*** RECORDS FOR PROCESSING ***

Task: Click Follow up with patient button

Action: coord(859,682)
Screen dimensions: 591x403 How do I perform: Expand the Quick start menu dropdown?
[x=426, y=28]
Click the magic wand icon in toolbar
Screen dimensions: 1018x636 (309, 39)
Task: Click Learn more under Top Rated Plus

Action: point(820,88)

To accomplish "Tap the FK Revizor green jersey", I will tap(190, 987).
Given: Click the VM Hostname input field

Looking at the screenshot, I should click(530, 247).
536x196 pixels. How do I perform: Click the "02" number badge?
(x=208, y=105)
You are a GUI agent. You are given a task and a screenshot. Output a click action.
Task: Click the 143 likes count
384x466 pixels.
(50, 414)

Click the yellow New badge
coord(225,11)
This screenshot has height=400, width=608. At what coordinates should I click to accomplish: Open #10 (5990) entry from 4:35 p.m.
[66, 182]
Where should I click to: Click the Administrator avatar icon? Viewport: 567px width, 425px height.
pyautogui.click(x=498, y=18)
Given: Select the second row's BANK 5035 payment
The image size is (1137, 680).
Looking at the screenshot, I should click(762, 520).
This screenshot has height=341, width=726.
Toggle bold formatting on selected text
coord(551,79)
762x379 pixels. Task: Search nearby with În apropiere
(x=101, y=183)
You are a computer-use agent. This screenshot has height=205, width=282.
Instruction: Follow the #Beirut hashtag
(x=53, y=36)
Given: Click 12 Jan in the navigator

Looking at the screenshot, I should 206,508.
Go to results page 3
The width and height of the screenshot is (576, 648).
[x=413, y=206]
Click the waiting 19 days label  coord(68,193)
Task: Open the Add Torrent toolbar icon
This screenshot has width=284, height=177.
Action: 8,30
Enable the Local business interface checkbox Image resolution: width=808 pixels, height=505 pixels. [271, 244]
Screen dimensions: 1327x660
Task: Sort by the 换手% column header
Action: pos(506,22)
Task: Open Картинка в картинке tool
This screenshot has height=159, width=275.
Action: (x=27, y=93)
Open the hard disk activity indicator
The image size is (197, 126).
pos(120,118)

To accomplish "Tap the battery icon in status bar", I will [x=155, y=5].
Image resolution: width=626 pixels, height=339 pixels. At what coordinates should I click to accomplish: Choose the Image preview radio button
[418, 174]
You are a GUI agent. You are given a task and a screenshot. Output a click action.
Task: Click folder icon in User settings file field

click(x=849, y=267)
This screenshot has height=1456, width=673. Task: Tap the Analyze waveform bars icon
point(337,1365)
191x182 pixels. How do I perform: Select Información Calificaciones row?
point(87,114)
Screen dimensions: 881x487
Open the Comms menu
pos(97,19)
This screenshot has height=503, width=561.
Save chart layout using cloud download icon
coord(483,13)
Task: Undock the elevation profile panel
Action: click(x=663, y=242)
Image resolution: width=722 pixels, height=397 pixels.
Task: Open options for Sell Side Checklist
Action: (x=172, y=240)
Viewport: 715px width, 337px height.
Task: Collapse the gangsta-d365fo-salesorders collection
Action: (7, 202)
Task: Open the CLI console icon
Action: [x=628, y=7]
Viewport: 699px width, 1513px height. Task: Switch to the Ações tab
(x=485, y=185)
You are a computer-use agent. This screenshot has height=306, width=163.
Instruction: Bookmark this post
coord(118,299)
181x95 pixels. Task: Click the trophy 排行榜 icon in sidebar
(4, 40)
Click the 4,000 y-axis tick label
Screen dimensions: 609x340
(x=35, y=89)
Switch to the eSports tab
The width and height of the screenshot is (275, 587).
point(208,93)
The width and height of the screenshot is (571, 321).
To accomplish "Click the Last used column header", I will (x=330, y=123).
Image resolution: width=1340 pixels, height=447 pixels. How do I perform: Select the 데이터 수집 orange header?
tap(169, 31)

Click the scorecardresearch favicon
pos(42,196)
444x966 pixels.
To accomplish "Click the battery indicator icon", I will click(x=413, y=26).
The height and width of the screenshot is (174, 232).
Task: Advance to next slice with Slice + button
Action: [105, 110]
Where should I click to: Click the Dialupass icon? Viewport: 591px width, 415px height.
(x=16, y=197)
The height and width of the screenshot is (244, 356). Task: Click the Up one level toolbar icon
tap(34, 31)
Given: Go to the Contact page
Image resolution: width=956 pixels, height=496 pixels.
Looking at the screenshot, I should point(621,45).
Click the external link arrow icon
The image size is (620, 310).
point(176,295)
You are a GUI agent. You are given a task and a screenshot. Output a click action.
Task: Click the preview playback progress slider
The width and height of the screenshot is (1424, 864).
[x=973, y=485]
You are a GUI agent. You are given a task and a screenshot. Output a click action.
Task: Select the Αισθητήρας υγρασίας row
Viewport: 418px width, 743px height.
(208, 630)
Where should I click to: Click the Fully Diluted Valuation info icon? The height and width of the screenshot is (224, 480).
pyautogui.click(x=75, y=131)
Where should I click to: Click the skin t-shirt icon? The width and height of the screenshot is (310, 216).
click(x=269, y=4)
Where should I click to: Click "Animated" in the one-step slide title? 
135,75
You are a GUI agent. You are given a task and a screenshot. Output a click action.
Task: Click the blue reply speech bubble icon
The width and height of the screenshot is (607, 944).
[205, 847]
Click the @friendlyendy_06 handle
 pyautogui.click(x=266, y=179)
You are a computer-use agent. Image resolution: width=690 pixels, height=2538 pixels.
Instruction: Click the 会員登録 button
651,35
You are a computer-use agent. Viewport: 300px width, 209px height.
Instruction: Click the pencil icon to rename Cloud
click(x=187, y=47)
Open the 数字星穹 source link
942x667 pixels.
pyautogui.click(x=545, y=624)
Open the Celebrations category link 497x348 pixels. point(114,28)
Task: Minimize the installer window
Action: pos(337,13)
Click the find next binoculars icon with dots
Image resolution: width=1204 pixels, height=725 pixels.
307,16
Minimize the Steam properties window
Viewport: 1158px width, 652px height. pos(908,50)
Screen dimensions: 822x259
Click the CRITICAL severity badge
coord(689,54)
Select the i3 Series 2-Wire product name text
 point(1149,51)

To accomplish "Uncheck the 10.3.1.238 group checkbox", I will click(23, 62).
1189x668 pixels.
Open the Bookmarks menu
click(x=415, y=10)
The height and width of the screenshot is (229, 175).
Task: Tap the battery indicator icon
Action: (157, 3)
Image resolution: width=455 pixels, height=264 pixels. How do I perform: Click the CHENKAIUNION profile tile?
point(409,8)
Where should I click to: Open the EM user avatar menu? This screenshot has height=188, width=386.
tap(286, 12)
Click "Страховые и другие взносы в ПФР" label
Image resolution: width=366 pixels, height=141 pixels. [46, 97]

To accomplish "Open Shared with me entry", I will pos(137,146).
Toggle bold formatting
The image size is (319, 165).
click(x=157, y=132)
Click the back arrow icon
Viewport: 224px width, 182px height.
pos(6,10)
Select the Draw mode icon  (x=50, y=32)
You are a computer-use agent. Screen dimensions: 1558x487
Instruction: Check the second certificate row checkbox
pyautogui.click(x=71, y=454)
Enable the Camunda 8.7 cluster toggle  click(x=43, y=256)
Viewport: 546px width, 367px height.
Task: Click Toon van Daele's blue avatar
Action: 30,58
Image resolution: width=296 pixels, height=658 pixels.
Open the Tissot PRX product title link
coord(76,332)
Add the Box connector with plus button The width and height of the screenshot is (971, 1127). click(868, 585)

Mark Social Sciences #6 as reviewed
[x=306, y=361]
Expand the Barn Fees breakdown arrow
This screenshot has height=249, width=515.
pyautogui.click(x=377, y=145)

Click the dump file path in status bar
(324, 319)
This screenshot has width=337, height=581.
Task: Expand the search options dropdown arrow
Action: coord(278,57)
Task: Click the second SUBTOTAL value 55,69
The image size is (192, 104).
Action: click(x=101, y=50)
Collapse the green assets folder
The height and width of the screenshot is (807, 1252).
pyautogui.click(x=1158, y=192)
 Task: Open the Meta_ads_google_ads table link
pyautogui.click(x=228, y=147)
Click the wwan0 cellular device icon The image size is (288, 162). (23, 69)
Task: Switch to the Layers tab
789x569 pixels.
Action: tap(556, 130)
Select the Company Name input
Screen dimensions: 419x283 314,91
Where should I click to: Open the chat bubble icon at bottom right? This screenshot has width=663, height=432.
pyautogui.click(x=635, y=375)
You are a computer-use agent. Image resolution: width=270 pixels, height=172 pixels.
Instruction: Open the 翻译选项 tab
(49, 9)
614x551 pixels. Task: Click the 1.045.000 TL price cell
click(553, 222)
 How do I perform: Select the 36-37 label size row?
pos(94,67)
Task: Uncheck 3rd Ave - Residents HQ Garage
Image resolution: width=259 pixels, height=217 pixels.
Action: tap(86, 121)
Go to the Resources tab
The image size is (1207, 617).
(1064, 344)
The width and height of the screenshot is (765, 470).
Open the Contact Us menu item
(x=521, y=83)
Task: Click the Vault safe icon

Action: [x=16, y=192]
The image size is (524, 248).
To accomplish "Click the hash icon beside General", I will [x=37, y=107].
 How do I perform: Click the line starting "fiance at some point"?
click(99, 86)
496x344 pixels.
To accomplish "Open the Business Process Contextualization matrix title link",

*** End of RECORDS FOR PROCESSING ***

Please reproduce, word for word, every line from the line with "Go to the Resources tab" to the final line above, including both ends.

Go to the Resources tab
The image size is (1207, 617).
(1064, 344)
The width and height of the screenshot is (765, 470).
Open the Contact Us menu item
(x=521, y=83)
Task: Click the Vault safe icon

Action: [x=16, y=192]
The image size is (524, 248).
To accomplish "Click the hash icon beside General", I will [x=37, y=107].
 How do I perform: Click the line starting "fiance at some point"?
click(99, 86)
496x344 pixels.
To accomplish "Open the Business Process Contextualization matrix title link",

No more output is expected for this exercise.